[start SELECTED TEXT]

Electronic Voting

Tuesday, 2006-11-07; 10:54:00

Well, today's the day that the U.S. votes, yet again. Today, I woke up, ate breakfast, and voted. It was practically the first thing I did this morning. It's that important. If you haven't done so, you should as well.

We've had electronic voting machines in our county for a while now; I think I've voted three times on them. I actually didn't think to look at the brand of voting machines that we have, but I do know that today and during the last election (where Californians said no to Schwarzy's propositions), paper receipts are printed out when you vote. You have the opportunity to confirm them, as well, before casting it as your official paper receipt. (I did take my camera, but didn't end up taking any pictures. I should've snapped a couple of the voting machines themselves.)

The system seems to work well; I didn't have any hiccups during my vote, and I didn't observe any irregularities either. I did overhear a poll worker say that some voters were confused that you actually print the paper receipt first, and then confirm it before finally casting your ballot. That seems to be the best way of doing it, since you can actually make sure that your paper receipt records your vote correctly. (I didn't try going back to the voting screens after printing a paper receipt, so I don't know what gets printed in order to invalidate that partial paper receipt.)

But do we really need electronic voting?

Electronic voting, at worst, seems to be a solution in search of a problem. At best, it's a system that, in theory, would work better, but in practice is just creating all sorts of different problems. What are we really trying to fix by changing over to an electronic voting system? What is wrong with traditional punch-card voting? (I realize that there are other voting methods, like optical voting systems which, I think, are kind of like "scantron" ballots. But let's just put that issue aside.)

There are two answers I can come up with: counting accuracy, and counting speed.

[end SELECTED TEXT]
[start COLLECTED MATERIAL]

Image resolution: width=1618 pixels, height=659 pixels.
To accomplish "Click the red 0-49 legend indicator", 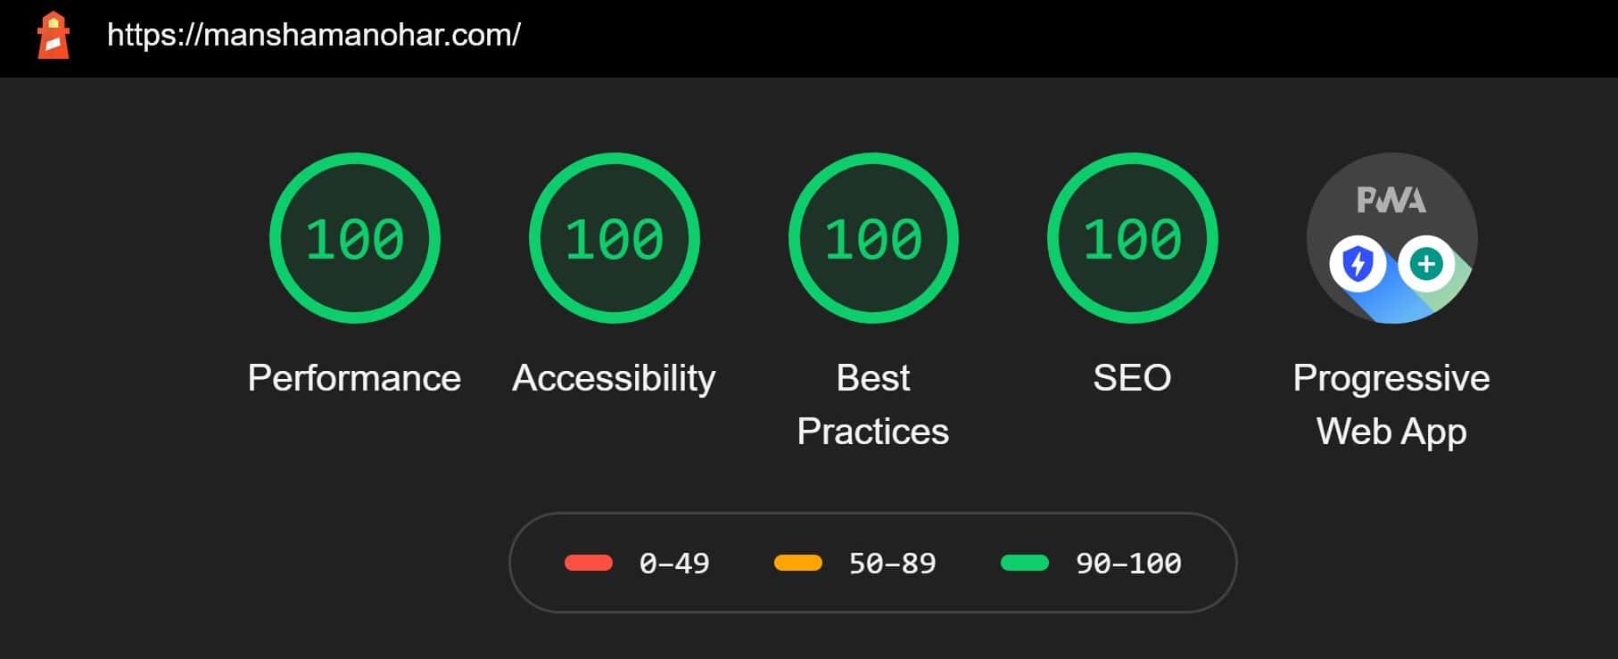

[end COLLECTED MATERIAL]

#### AIM 1
In the electronic voting post, transcribe the passage from "Electronic voting, at" up to and including "and counting speed.".
#### AIM 2
In the electronic voting post, what two answers does the writer come up with for what a switch to electronic voting would fix?

#### TASK ANSWER 1
Electronic voting, at worst, seems to be a solution in search of a problem. At best, it's a system that, in theory, would work better, but in practice is just creating all sorts of different problems. What are we really trying to fix by changing over to an electronic voting system? What is wrong with traditional punch-card voting? (I realize that there are other voting methods, like optical voting systems which, I think, are kind of like "scantron" ballots. But let's just put that issue aside.)

There are two answers I can come up with: counting accuracy, and counting speed.

#### TASK ANSWER 2
Counting accuracy and counting speed.